• [AUFGABE]: Schreiben Sie den Textauszug über den Leipziger Bürgerentscheid gegen die Privatisierung der Stadtwerke weiter. Beginnen Sie direkt nach seinem letzten Satz.

• [TEXTAUSZUG]:

Es tauchen also neue Fragen auf.

Wobei damals fast vergessen wurde, dass Leipzig sich die Gewinne der Stadtwerke nach einem Verkauf mit dem privaten Partner hätte teilen müssen. Die Querfinanzierung der LVB wäre also höchst problematisch geworden.

Und so richtig geklärt ist die Finanzierung der LVB bis heute nicht. Die Stadt hat sich mit der Profilierung der Stadtholding zwar die Steuerung gesichert – aber das Zukunftskonzept für die LVB fehlt. Über ein weiteres Gleis am Hauptbahnhof wird diskutiert, eine U-Bahn hält man sogar für machbar, wenn Leipzig weiter so wächst.

Und das APRIL-Netzwerk lädt anlässlich des 10. Jahrestages des Leipziger Bürgerentscheids „Stoppt den Ausverkauf unserer Stadt“ jetzt zu einer Tagung ein.

Der Bürgerentscheid von 2008

Am 27. Januar 2008 sprachen sich die Leipzigerinnen und Leipziger in einem Bürgerentscheid für ein umfassendes Privatisierungsverbot für Bereiche der Daseinsvorsorge aus. Mit dem Ziel der Reduzierung der Schulden der Stadt Leipzig sollten damals nach dem Willen des Oberbürgermeisters und der Mehrheit des Stadtrates in einem ersten Schritt 49,9 % der Anteile der Stadtwerke an private Käufer – im konkreten Fall an Gaz de France – veräußert werden. Dem sollte später eine Teilprivatisierung der Kommunalen Holding LVV folgen.

• [BEREITGESTELLTE DATEN]:
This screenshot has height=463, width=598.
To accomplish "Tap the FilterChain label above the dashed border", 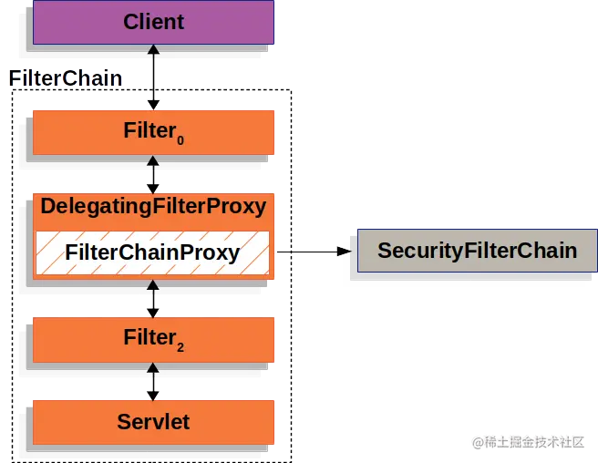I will coord(66,78).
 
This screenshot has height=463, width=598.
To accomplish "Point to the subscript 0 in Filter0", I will coord(180,139).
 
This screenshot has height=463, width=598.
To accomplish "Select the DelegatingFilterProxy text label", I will coord(153,206).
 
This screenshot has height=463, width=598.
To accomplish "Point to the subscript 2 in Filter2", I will coord(180,346).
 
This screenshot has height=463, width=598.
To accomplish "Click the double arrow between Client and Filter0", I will coord(153,77).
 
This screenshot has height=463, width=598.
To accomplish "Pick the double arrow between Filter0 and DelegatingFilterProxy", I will coord(153,173).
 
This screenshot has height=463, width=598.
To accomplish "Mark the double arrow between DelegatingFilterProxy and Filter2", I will coord(153,297).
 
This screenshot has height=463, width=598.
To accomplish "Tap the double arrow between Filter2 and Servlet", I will coord(153,380).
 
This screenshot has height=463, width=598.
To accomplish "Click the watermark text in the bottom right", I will coord(527,441).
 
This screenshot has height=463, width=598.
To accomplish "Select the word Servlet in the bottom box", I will coord(153,422).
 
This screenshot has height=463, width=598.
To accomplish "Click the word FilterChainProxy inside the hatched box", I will coord(153,252).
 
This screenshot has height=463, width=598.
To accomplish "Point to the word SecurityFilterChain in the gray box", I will coord(477,250).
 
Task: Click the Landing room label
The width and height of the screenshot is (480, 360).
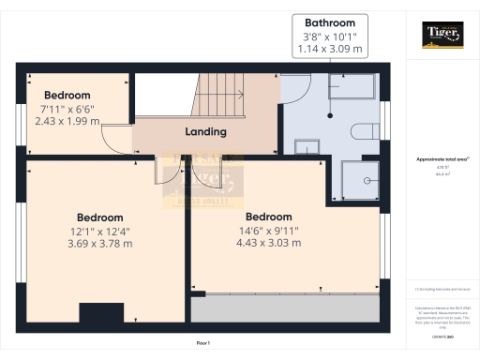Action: click(205, 132)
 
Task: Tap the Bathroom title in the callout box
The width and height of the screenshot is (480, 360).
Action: click(329, 22)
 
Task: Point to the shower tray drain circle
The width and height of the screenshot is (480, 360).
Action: click(367, 177)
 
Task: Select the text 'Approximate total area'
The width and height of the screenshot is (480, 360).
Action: click(440, 160)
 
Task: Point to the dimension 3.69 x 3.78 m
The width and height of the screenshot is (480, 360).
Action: click(100, 244)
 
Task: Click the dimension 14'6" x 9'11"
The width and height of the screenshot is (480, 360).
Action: click(269, 230)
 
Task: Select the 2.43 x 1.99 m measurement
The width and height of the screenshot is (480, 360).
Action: click(67, 121)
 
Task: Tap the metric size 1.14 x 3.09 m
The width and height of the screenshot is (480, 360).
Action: click(329, 49)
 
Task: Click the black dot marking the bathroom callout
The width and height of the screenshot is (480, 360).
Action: click(329, 115)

• [SCHRIFTLICHE ANTWORT]:
Für die LWB sollte der Bürgschaftsrahmen drastisch reduziert werden. Für den Eigenbetrieb Stadtreinigung sollte eine Rechtsformänderung und mögliche Privatisierung geprüft werden. Vorausgegangen waren u. a. bereits Privatisierungsdebatten um die städtische Wohnungsbaugesellschaft LWB und die Kommunalen Wasserwerke.

Daraufhin organisierte sich aus der Leipziger Zivilgesellschaft Widerstand. Die Initiative „Stoppt den Ausverkauf unserer Stadt“ setzte einen Bürgerentscheid durch. Knapp 180.000 Leipzigerinnen und Leipziger nahmen an der Abstimmung teil und vereitelten die Privatisierungspläne. Das Votum machte deutlich, dass den Menschen kommunale Daseinsvorsorge wichtig ist und Gemeinwohlorientierung Vorrang vor privater Gewinnerzielung haben muss. Bis dato ist der Bürgerentscheid von 2008 leider der einzige erfolgreiche Bürgerentscheid in der Messestadt. Die Durchführung eines weiteren Bürgerentscheids zur Einführung einer „Privatisierungsbremse“ wurde 2013 durch eine Stadtratsmehrheit von CDU, SPD, Grünen und FDP verhindert.

Die Tagung

Anlässlich des 10. Jahrestages des Entscheids lädt das Netzwerk alle Interessierten ins Volkshaus (ver.di, Erich-Schilling-Saal, 5. Etage, Karl-Liebknecht-Straße 30-32) ein.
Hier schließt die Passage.